Approximately $2.5 million is intended to finance the continuing upgrade of the
Company's IT infrastructure. The Company intends to use the remaining net
proceeds for working capital and general corporate purposes. A portion of the
net proceeds may also be used for acquisitions of businesses that are
complementary to that of the Company.

     On June 10, 1996 the Company completed its initial public offering of the
sale of 2,230,000 shares of Common Stock, which included 330,000 shares issued
upon exercise of the underwriters' over-allotment option. The Company received
$34.5 million from the sale of shares, net of underwriting discounts and
expenses associated with the offering. Net proceeds were used to repay all
outstanding indebtedness under the Company's credit facility and certain term
loans. As of February 29, 1996, the Company entered into a $25 million revolving
advance facility with BNY Financial Corporation (the "Line of Credit"). This
facility allows the Company to borrow the lesser of $25 million or 85% of
eligible receivables. The Line of Credit is secured by all of the Company's
assets and contains certain restrictive covenants, including limitations on
amounts of loans the Company may extend to officers and employees, the
incurrence of additional debt and the payment of dividends on the Company's
common or preferred stock. Additionally, the agreement requires the maintenance
of certain financial ratios, including minimum tangible net worth and a limit on
the ratio of total liabilities to total tangible net worth. The Company
was on December 28, 1996 and is currently in compliance with these financial
covenants.

     As of December 28, 1996, the principal amount outstanding under the Line 
of Credit was $10.2 million with availability of $14.8 million. The Line of 
Credit bears an interest rate of LIBOR plus 2.5% or the Bank of New York 
alternate base rate plus 0.5% at the Company's option. In addition, at December 
28, 1996, the Company had invested $2.2 million in short term treasury bills at
the Bank of Boston which earn interest at the short term treasury bill rate 
(5.36% at December 28, 1996).

     The Company had negative cash flows from operations of $4.9 million for the
six months ended December 28, 1996. The negative operating cash flows during
this period reflected an increase in net accounts receivable during the period
in which significant revenue growth occurred. The Company's operating cash flows
and working capital requirements are significantly affected by the timing of the
payment of payroll and the receipt of payment from the customer. The Company
pays its employees on either a weekly or bi-weekly basis. Clients are generally
invoiced for services either at the end of the applicable pay period or on a
monthly basis. Additionally cash flows from operations were impacted by a 
decrease in the net deferred tax liability of $1.0 million resulting 
principally from the recording of a $403,000 deferred tax asset through the 
income tax provision on November 27, 1996 related to the conversion of SCR from 
an S corporation to a C corporation.

     The Company had negative cash flows from investing activities of $10.2
million for the six months ended December 28, 1996. The primary use of cash for
investing activities in the six months ended December 28, 1996 was $8.0
million for acquisitions completed in this period. Capital expenditures totaled
$2.2 million for the six months ended December 28, 1996 and were related
primarily to the upgrade of the Company's IT infrastructure.

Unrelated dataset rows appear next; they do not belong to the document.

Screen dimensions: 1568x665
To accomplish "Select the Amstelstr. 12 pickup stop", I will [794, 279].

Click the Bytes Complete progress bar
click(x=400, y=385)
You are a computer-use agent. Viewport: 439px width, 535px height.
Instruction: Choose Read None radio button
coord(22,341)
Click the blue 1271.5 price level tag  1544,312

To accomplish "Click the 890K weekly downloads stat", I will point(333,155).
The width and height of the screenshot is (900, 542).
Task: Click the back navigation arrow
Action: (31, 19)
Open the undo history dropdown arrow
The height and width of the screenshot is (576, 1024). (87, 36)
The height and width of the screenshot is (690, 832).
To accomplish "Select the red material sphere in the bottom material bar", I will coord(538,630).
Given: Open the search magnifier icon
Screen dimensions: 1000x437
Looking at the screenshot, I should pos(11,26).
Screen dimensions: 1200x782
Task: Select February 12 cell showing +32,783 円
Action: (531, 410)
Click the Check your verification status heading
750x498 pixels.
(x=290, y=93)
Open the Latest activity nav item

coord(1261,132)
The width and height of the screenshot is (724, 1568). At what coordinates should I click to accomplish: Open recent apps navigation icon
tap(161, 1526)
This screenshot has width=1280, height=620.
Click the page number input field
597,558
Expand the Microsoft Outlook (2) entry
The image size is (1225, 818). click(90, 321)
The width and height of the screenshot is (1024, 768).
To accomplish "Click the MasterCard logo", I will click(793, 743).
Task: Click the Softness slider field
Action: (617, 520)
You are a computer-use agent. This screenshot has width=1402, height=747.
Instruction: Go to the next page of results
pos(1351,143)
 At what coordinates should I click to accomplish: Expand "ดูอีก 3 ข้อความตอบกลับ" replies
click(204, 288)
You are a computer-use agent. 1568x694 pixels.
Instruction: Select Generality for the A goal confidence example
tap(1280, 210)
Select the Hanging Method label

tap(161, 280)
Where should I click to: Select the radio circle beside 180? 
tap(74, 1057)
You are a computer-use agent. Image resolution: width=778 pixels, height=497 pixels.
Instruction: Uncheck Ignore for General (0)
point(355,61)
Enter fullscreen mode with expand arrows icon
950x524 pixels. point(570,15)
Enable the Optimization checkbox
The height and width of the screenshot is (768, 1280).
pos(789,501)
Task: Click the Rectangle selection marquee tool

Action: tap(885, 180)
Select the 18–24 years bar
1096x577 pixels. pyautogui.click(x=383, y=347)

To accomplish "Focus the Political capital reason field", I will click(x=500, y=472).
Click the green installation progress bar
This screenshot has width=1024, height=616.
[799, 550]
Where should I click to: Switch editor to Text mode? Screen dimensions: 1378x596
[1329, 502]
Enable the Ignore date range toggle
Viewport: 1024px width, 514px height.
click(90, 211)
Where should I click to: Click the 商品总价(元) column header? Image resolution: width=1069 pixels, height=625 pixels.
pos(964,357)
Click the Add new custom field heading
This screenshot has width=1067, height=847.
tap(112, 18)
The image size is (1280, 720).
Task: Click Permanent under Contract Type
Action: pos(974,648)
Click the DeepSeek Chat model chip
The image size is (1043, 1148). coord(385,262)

     The Company had cash provided by financing activities of $8.5 million 
for the six months ended December 28, 1996. Historically, the Company has funded
its capital requirements with borrowings against its Line of Credit and term 
loans with a leasing company. In June 

     
                                       11
<PAGE>
 
     1996, the Company completed its initial public offering for the sale of
     2,230,000 shares of Common Stock from which it receive $34.5 million in
     proceeds, net of the underwriting discounts and expenses associated with
     the offering. Net proceeds were used to repay all outstanding indebtedness
     under the Company's Line of Credit and certain term loans. In the six
     months ended December 28, 1996, an additional $2.6 million in proceeds from
     the sale of ARI stock was received. During the first six months of fiscal
     1997, cash requirements for acquisitions, working capital , fixed asset
     purchases and a stock repurchase relating to the SCR acquisition resulted
     in the Company borrowing $8.1 million against its Line of Credit.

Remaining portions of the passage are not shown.